When GPG encrypts an archive, it generates a random session key, which is used to encrypt the archive using symmetric encryption, then that session key is encrypted with the public key of the recipient and stored into the archive. For decryption, the process is reversed: first the session key is decrypted with the corresponding private key. That's the part that snap-to-s3 cannot perform, since it doesn't have access to the private key.

However, you can do that part of the process yourself manually on your local machine. First, use snap-to-s3 to encrypt and upload your snapshot using --migrate --keep-temp-volumes --gpg-recipient YourPublicKey (no --validate). Then, on your local machine where your private key resides, you can decrypt the session key from the uploaded file like so:

aws s3 cp "s3://backups.example.com/vol-xxx/2019-01-21T00:16:59+00:00 snap-xxx.tar.lz4.gpg" - \
    | head -c 524288 \
    | gpg2 --decrypt --show-session-key \
    > /dev/null
    
gpg: encrypted with 4096-bit RSA key, ID 45BE6A42B05996C3, created 2018-08-08
      "Nicholas Sherlock <n.sherlock@gmail.com>"
gpg: session key: '9:D41D8DB13C9CA64F9E24C697973599B6B1E71BEFE8C7BAB41AC8FD97C4F14143'
gpg: block_filter 0x00007f8fc1100020: read error (size=11277,a->size=11277)
gpg: WARNING: encrypted message has been manipulated!
gpg: block_filter: pending bytes!

This command fetches the first 512kB of the archive, which is large enough that it should contain the encrypted session key packet (since that appears at the start of the archive), then pipes that to GPG to decrypt and print out the session key. GPG will prompt you for your passphrase (or your hardware key device) for decryption. (The decrypted archive output that would normally be sent to stdout is piped to /dev/null to be discarded.) You can ignore the error messages, as they are merely being triggered by the file being truncated by head.

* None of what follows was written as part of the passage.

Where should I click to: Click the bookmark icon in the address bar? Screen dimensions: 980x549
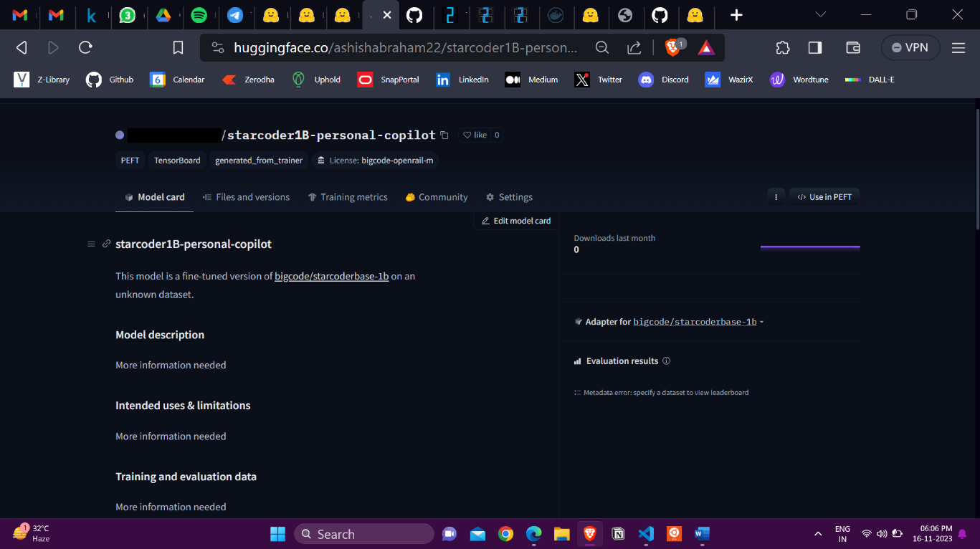pos(177,47)
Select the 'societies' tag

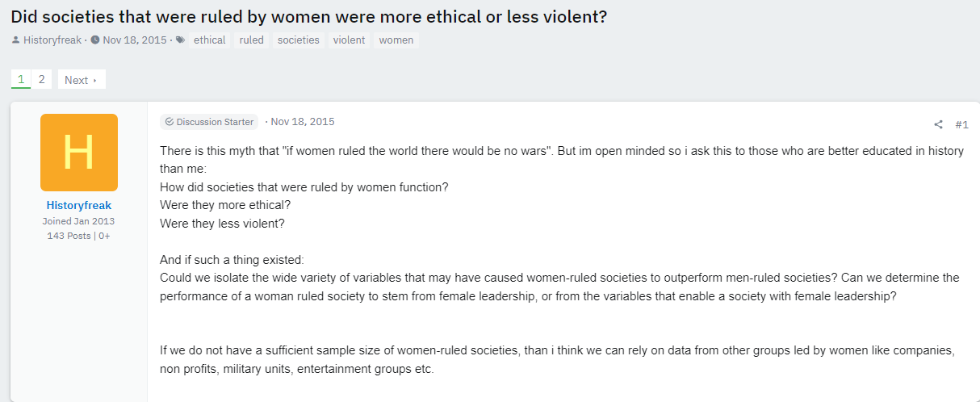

Back on your EC2 instance, you can now give that key to snap-to-s3 for validation:

snap-to-s3 --validate --bucket backups.example.com --snapshots snap-xxx --gpg-session-key "9:D41D8DB13C9CA64F9E24C697973599B6B1E71BEFE8C7BAB41AC8FD97C4F14143"

This key allows snap-to-s3 to decrypt the archive for verification, without having to give it access to your private GPG key.

Note that because you can only supply a single session key to snap-to-s3, you can only validate a single snapshot at a time using this method.